Building 'evals' (systematic evaluations) is the highest ROI activity for improving AI products and is becoming a core competency for product and engineering teams, according to CPOs at OpenAI and Anthropic.
The recommended process starts with manual, human-led error analysis ('open' and 'axial' coding) on production data to identify key failure modes.
These identified failure modes can then be automated for scalable testing using an 'LLM as a judge'—a separate LLM prompted to give a binary pass/fail verdict on a single, narrow issue.
Effective evals are not just for pre-production unit tests; they are crucial for online monitoring of live applications, providing a continuous feedback loop on real-world performance.
12 quotes
Concerns Raised
Teams can get bogged down in 'design by committee' for evals instead of empowering a single domain expert.
Misconception that an AI can evaluate itself without a rigorous, human-led validation process.
Poorly implemented evals (e.g., using ambiguous 1-5 scales) can be unactionable and erode team trust in the process.

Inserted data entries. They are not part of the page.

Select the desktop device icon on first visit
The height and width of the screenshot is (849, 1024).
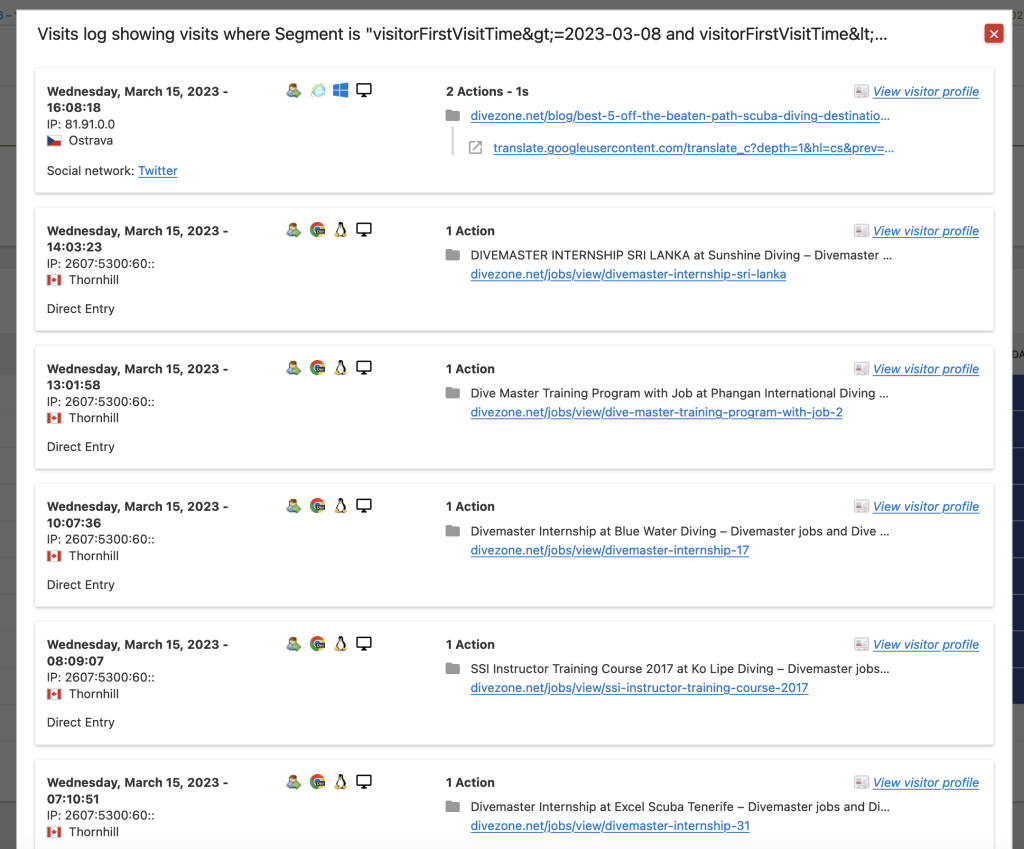[x=364, y=90]
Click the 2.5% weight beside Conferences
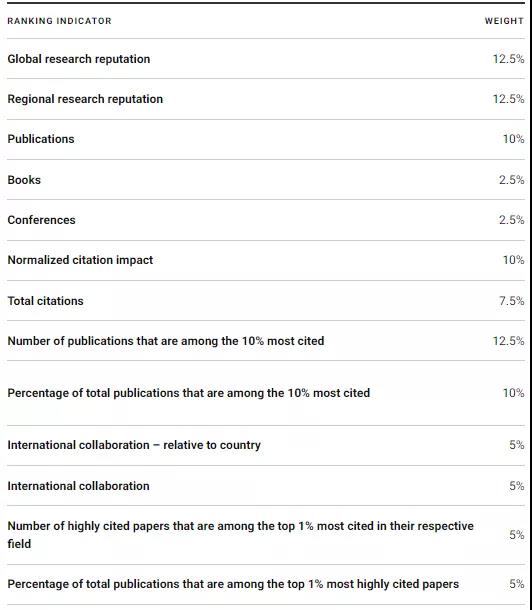 [511, 220]
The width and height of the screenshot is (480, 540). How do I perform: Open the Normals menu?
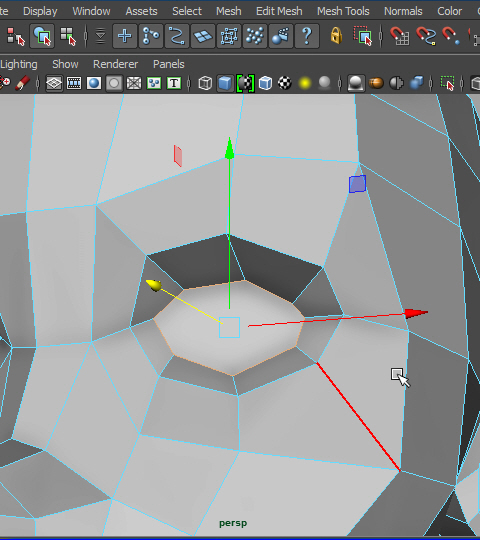pos(403,11)
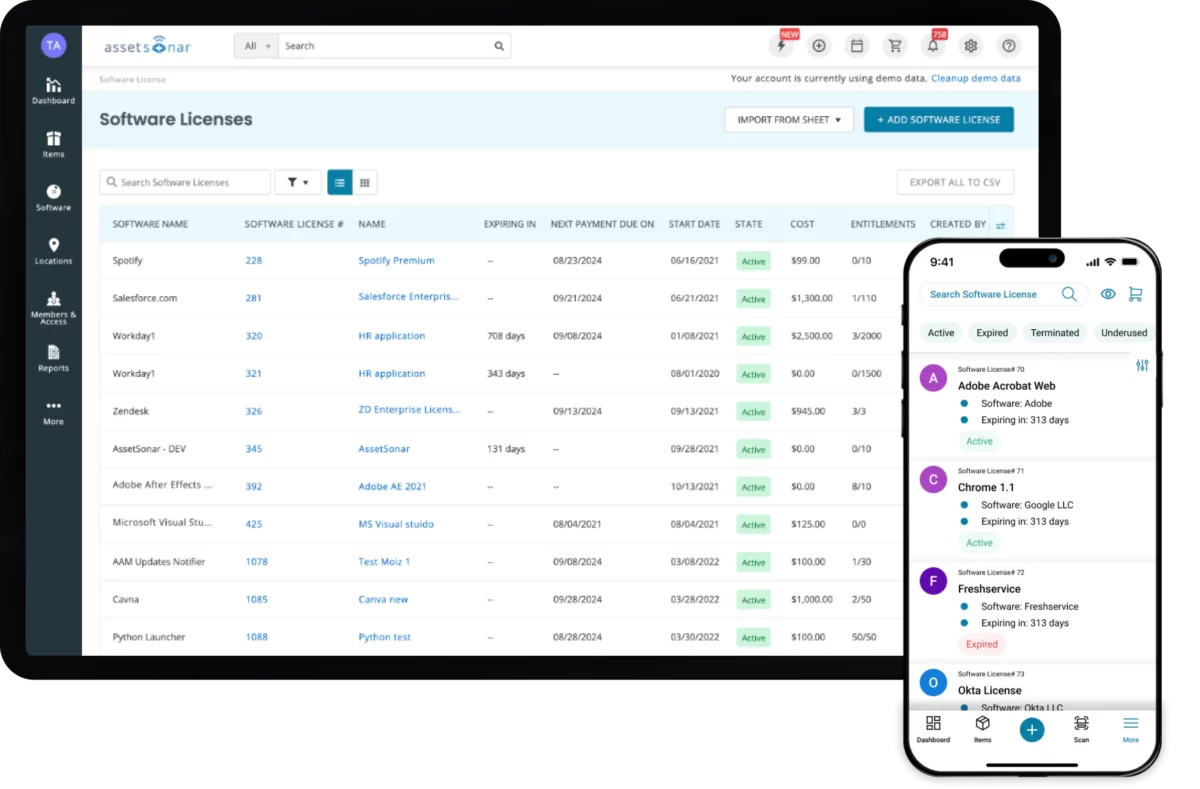The image size is (1200, 789).
Task: Open the notifications bell icon
Action: 933,46
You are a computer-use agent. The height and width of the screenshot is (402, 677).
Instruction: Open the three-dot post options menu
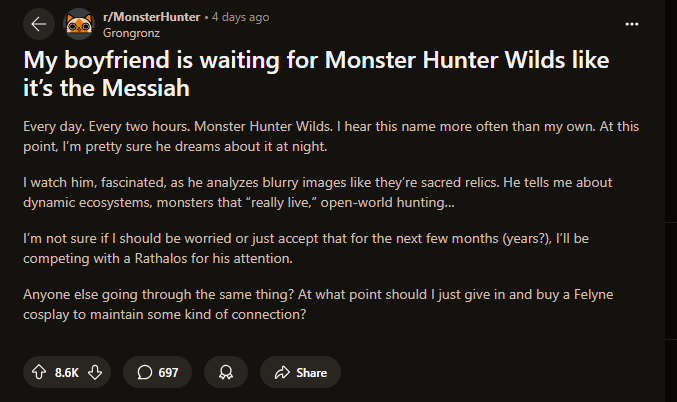(x=631, y=23)
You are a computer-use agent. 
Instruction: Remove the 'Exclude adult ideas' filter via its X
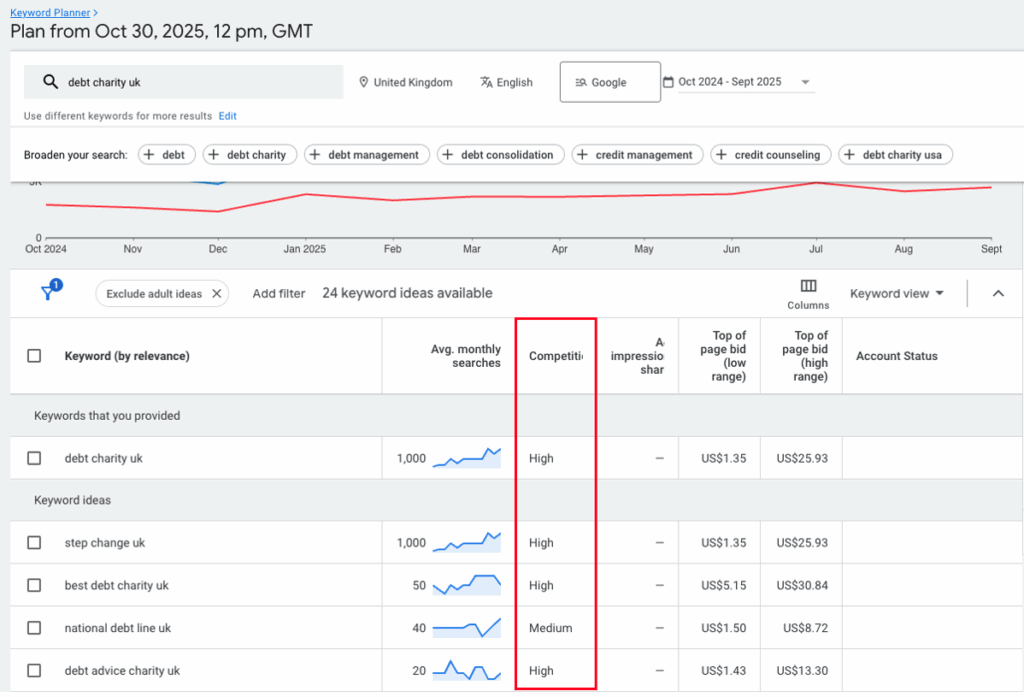[217, 294]
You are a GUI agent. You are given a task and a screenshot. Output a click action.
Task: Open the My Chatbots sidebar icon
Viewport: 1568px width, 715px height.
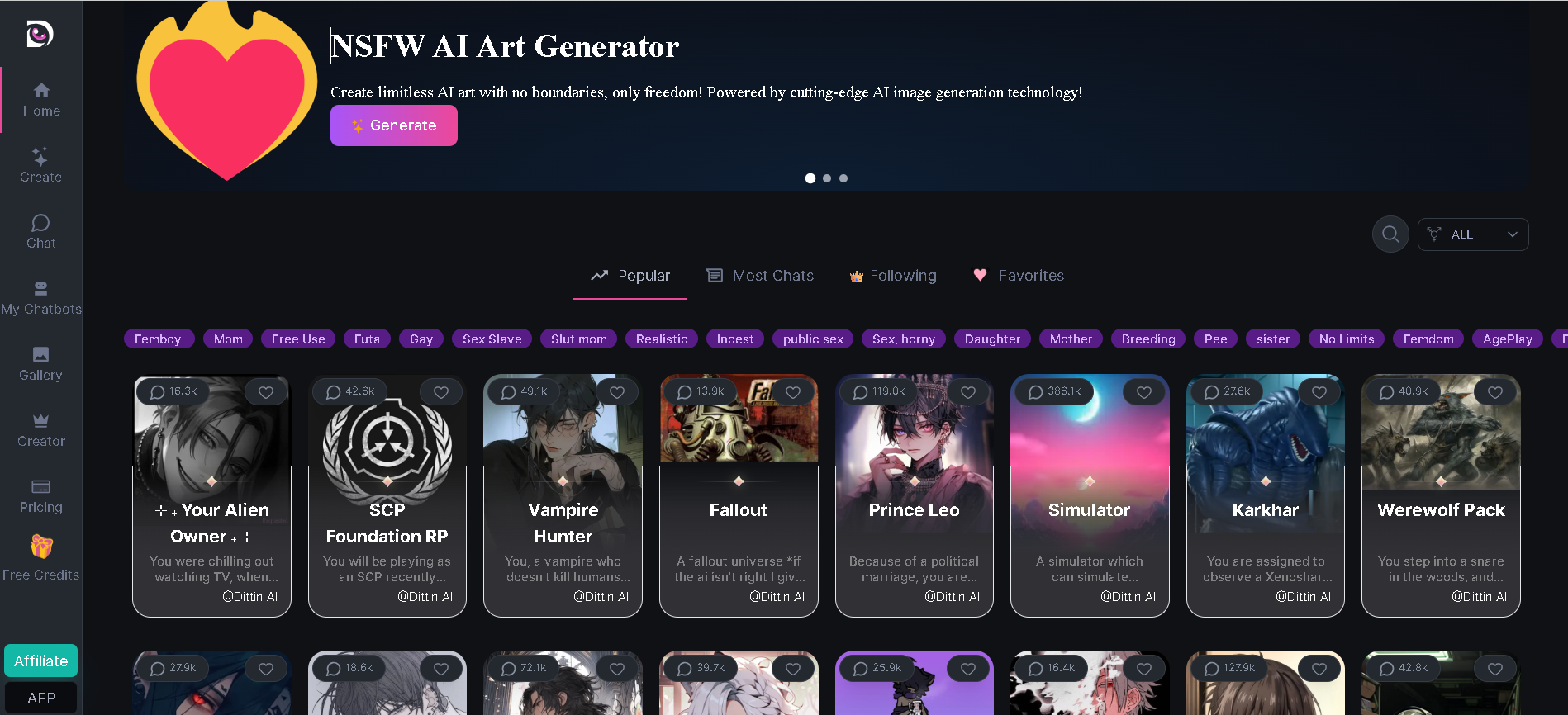[40, 288]
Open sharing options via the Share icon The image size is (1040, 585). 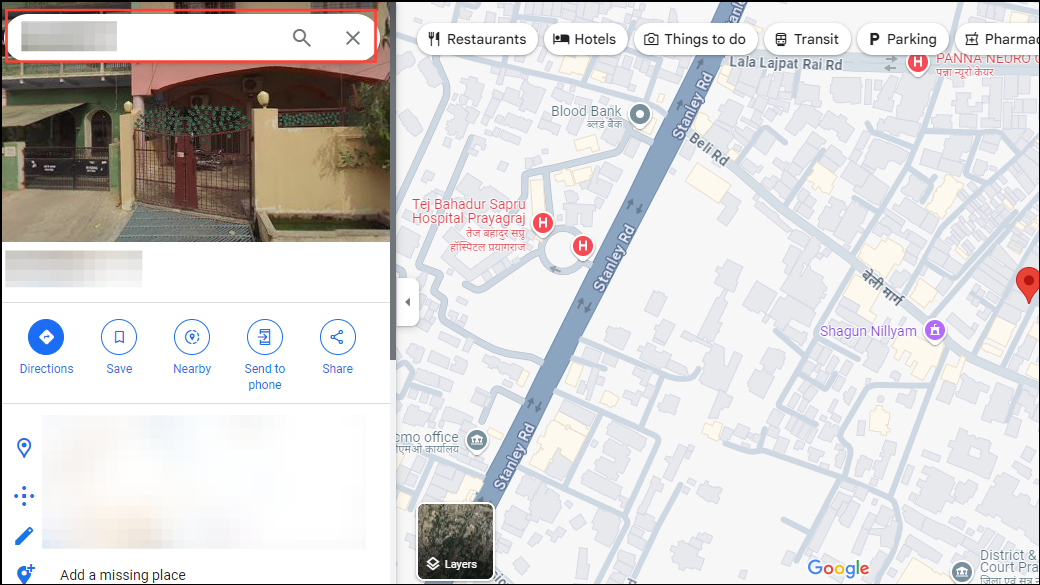pos(337,337)
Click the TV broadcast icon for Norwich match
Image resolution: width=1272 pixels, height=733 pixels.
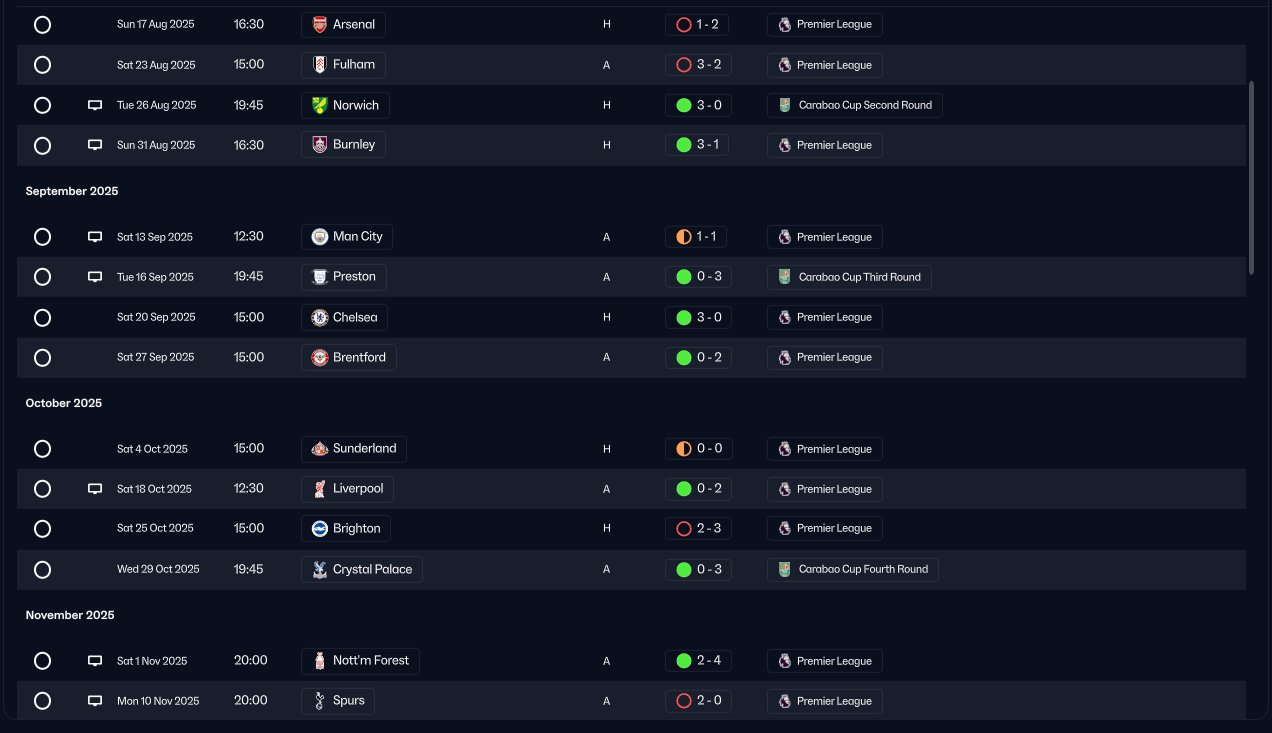(x=95, y=105)
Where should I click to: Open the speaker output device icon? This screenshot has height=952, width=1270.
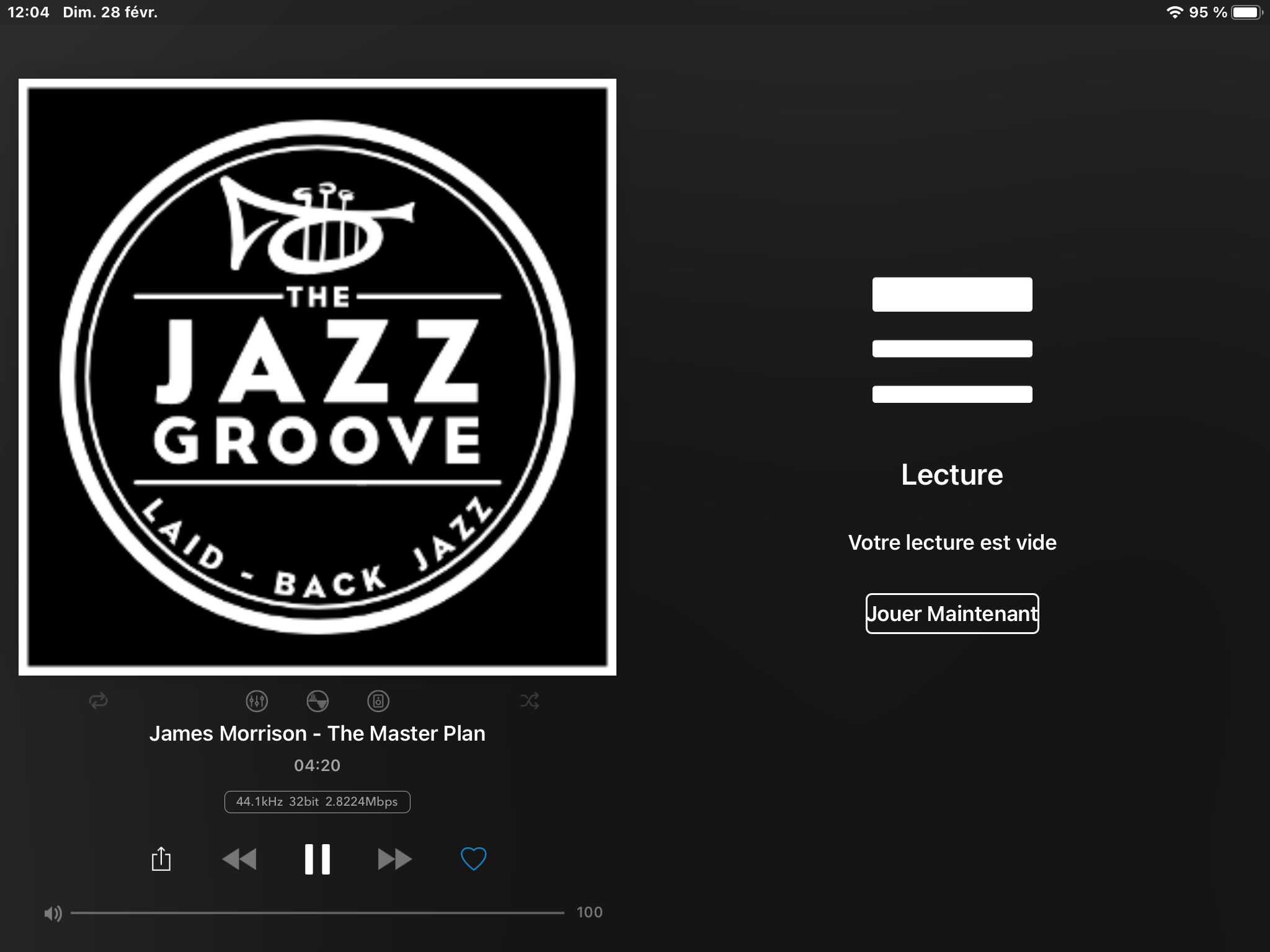[378, 701]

Developers' criteria for 'good' and 'bad' outputs can shift over time, requiring recalibration.
Opportunities Identified
Systematically measure and improve AI product performance with confidence, moving beyond unreliable 'vibe checks'.
Create automated test suites for AI that can be integrated into CI/CD pipelines and used for online production monitoring.
Analyzing application data to build evals is described as the single highest ROI activity for AI product teams.
A small number of well-designed evals (4-7) can cover the most critical failure modes for most products.